Amelia was starting to improve, although very slowly. Paul managed to walk her to the toilet one morning with the aid of one of the nurses, carrying her lung drains and her heparin drip on a mobile stand. It was only a 10 yard walk for us but must have felt like 100 yards to Amelia, our brave little warrior did so well after being lead in bed for so long. The return journey was too much for her, the pain was too much to bear, especially with her lung drains pulling on her sides. These were removed on day 9 or 10 I think, nothing was too clear, following a trip to x-ray in a wheelchair. The heparin line from her hand was also taken out. Over the next couple of days we tried walking to the toilet a few more times, it was such a relief not to have to try and put her on the bed pan and so much easier for Amelia with all of the tubes and lines taken out. She was taken off her antibiotics and her nose tube was removed too. The only thing she was taking now was calpol as pain relief, diuretics to help remove any more excess fluid remaining in her body and of course the one thing she can’t do without, warfarin.

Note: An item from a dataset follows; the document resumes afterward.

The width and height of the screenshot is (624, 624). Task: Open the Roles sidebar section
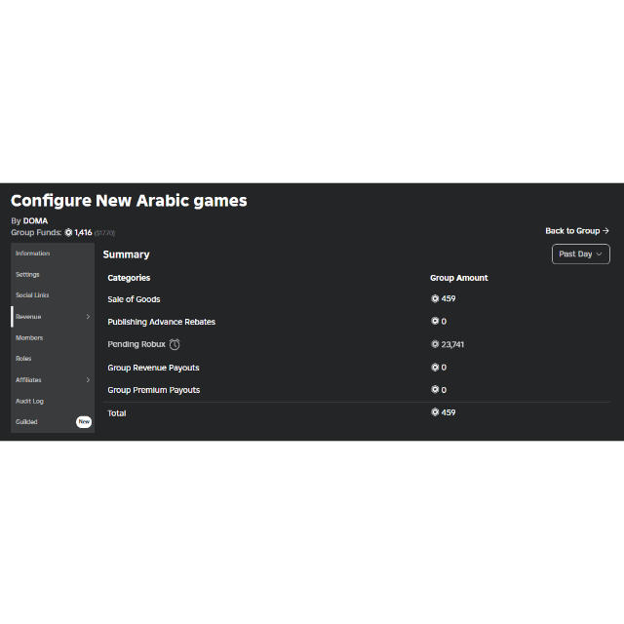tap(23, 359)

The pain and screams that we saw Amelia endure was something we will never forget. On the last day in Ward 32, we were told that maybe Amelia would be better off recovering at home but had to go through a series of tests. Her x-ray came back ok, her heart rhythm, she was put on a 24 hours monitor; she was still grey and barley walking. The echo…well as soon as I saw the Dr’s face I knew we weren’t going home. Amelia had a pocket of fluid around her heart. One Dr said I am afraid you won’t be going home until Monday at least. On that being said Amelia broke down and sobbed and sobbed and wouldn’t stop. This day we went home Dr Allison made the decision to let us go home only to return on the Monday for another echo. We went home with our brave heart hero Amelia.